Content warning: this article links to a video with graphic content.
In a forty year study completed by the Karolinska Institute, researchers found that humans consistently demonstrate strong fear conditioning towards snakes, and that we have fast, unconscious processing of snake-related images due to stark fear networks. Ophidiophobia, or the fear of snakes, is thus a fear that unilaterally strikes most humans. So how does this fear relate to political science?
In a jarring video taken in the Indonesian district of Jayawijaya in Papua province, we witness this fear put into place for political gain, with Indonesian police torturing a young Papuan man for information by placing a large snake on him.
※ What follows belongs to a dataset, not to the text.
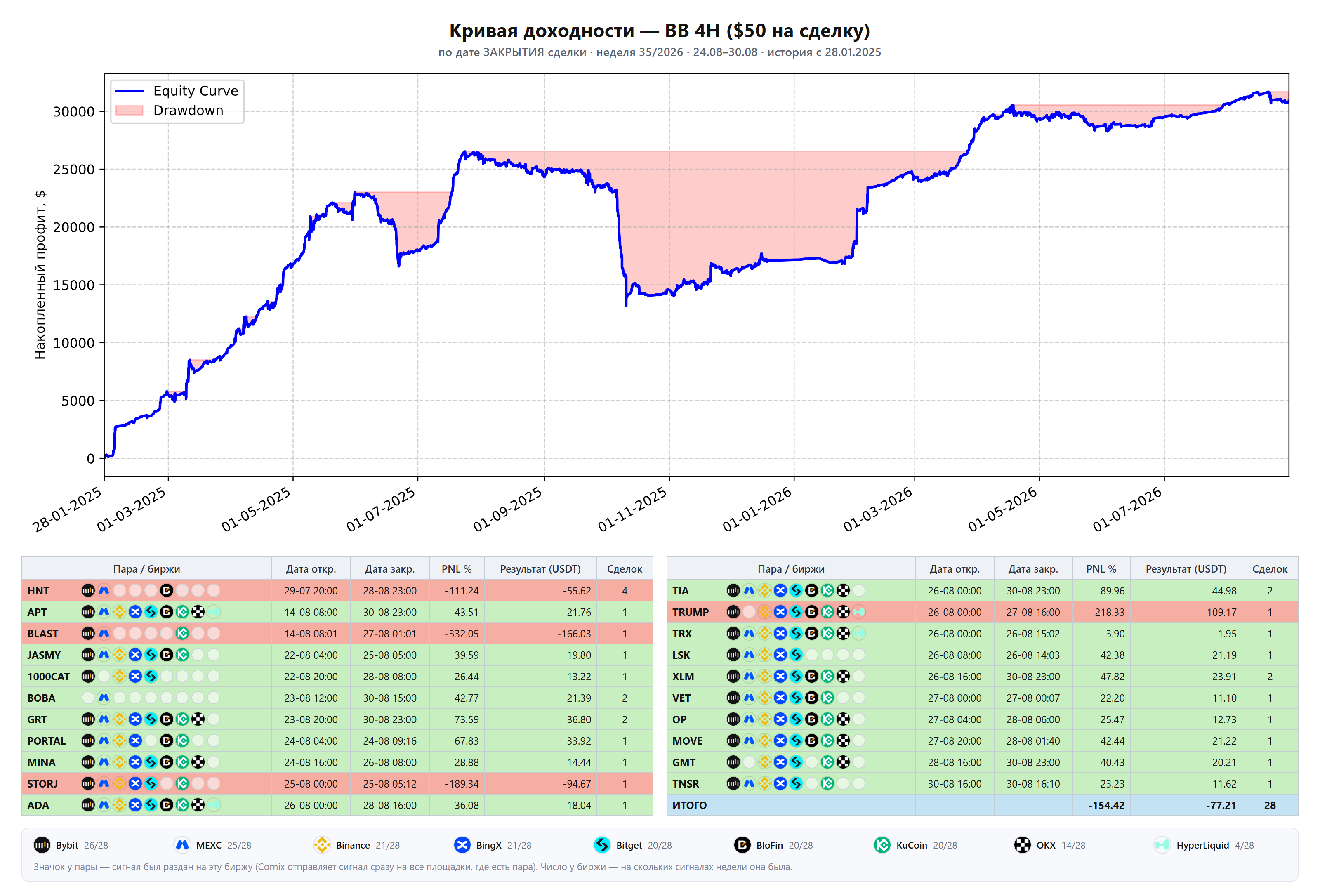Click the Binance icon in the legend
Image resolution: width=1320 pixels, height=896 pixels.
pos(322,845)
The man, clearly perturbed by the presence of a snake wrapping itself around his neck and body, responds to police interrogation with screams and cries. According to human rights lawyer Veronica Koman, this is a tactic commonly used by Indonesian police when questioning West Papuans.
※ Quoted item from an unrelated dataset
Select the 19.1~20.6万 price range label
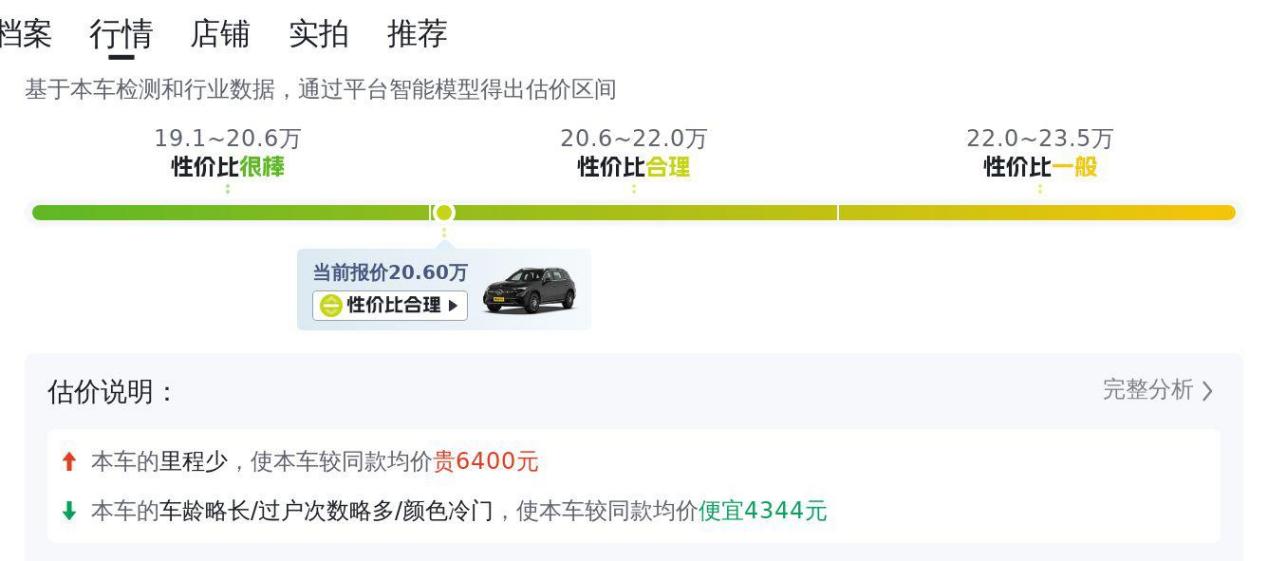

Response to the above video has been momentous, with outrage being found at a global level. This criticism does not just pertain to the police tactic itself, but to the latent racism reflected in the act given ethnic tensions in Indonesia.
The islands of Indonesia are quite diverse, encompassing over 300 ethnic groups, while predominantly dominated by the Javanese people, who make up 40.22% of the population. On the islands of West Papua and Papua, however, a significant enclave of Papuan people reside, making up roughly 1.14% of the greater Indonesian population.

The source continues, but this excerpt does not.